A violation of restraining order usually is a misdemeanor in California, punishable by a fine not exceeding one thousand dollars ($1,000) or by imprisonment in the county jail not exceeding one year, or the fine and imprisonment. Additionally, the punishment could include a misdemeanor probation, in which could grant mandatory counseling, domestic violence classes, anger management, restitution to the victim for counseling or medical expenses, also could include to payment to a battered women's shelter.
However, if the defendant has been convicted prior for violating a restraining order within seven-year period, the defendant's conduct involves violence or threat, the offense could be charged as a wobbler in California, meaning that the prosecution has discretionary to charge the defendant with either misdemeanor or felony. Moreover, if someone was charged with a felony, the penalties could be aggravated depending on the facts of the case, a felony is punishable by a fine not exceeding ten thousand dollars ($10,000) or by imprisonment in county jail not from sixteen (16) months to two (2) years, or both fine and imprisonment.
Additionally, if the victim suffered physical injury from violating the order, the defendant would face a minimum of 30 days in the county jail. And if the defendant had already been convicted for violating a restraining order within one year and the victim suffered a physical injury, the offense could be a wobble punishable by imprisonment up to three years in county jail.

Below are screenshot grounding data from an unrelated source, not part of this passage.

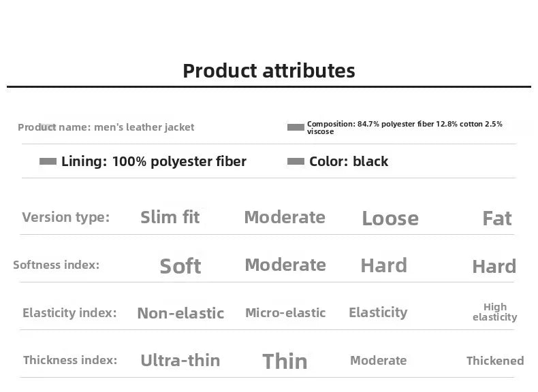
Task: Choose the High elasticity option
Action: (x=495, y=312)
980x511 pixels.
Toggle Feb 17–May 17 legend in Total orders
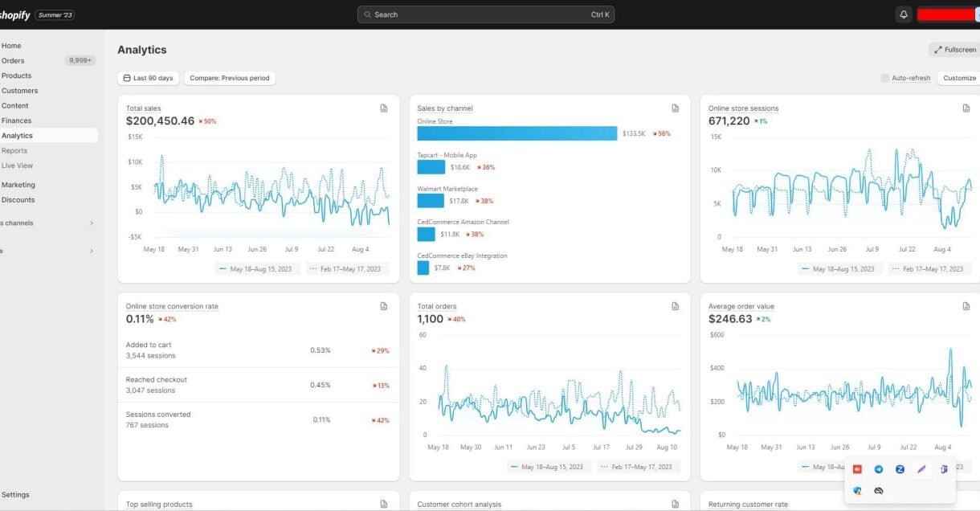(635, 467)
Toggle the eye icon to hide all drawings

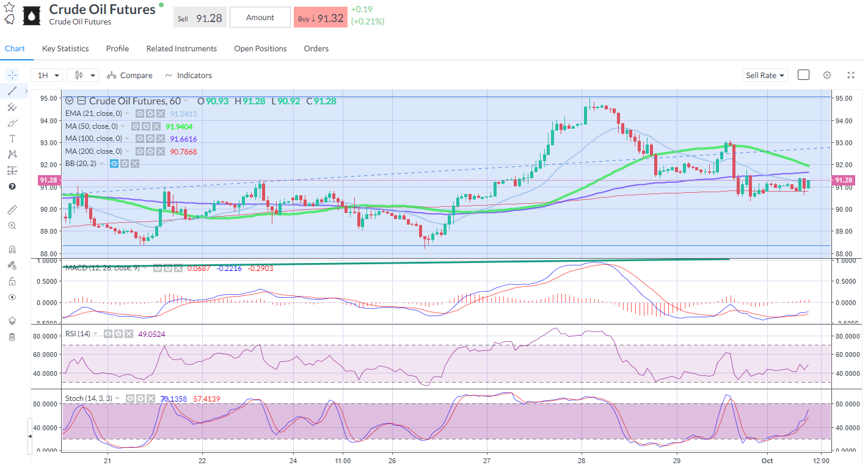pyautogui.click(x=12, y=297)
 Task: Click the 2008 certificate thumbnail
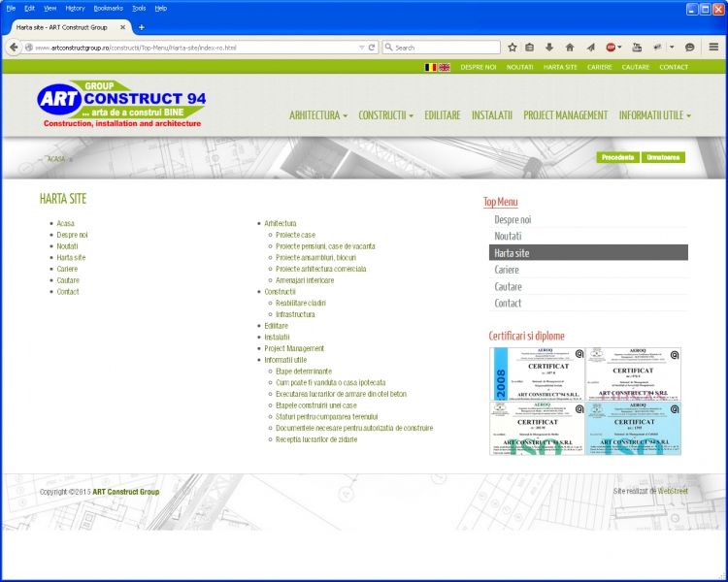(x=537, y=373)
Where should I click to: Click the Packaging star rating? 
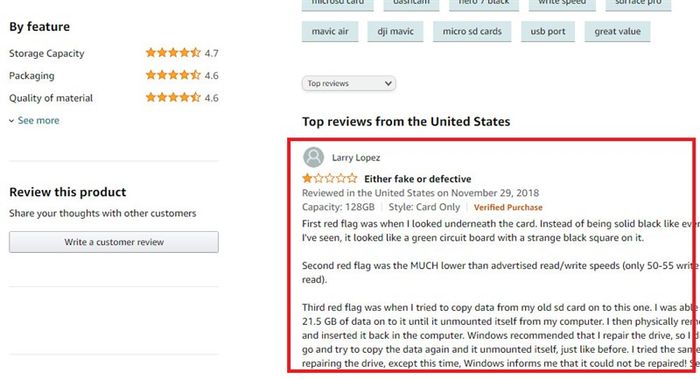click(173, 75)
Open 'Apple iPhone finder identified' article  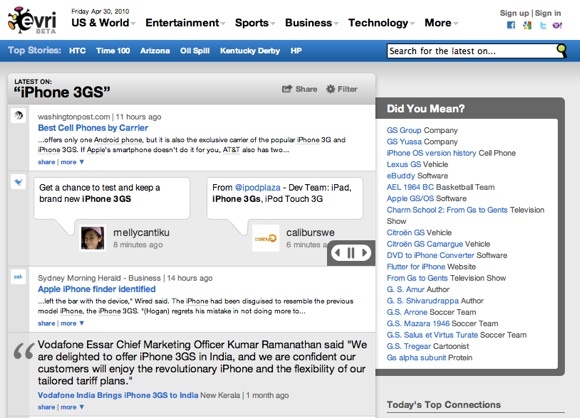point(97,289)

A violation of protective order is serious offense in California Law, meaning a person could carries severe penalties from this offense, if a person is convicted with this type of crime, the conviction is going to be on the person's criminal records. If you are looking for a job and the employer does a criminal background check and there is a domestic violence offense register, it is likely that the employer won't hire someone with a misdemeanor or felony background. If you have been charged with this offense, you should promptly look for a Lawyer. San Diego Criminal Attorney has a great deal of success defending our clients and we can help you build legal defenses that it could be use to contest these types of charges. If you would like more information, please contact our successful staff to help you with your legal problems.
To contest the charges, San Diego Criminal Attorney would be able to use the following legal defenses:
- Lack of knowledge.
- Lack of intent to violate the order.
- Wrongfully accused.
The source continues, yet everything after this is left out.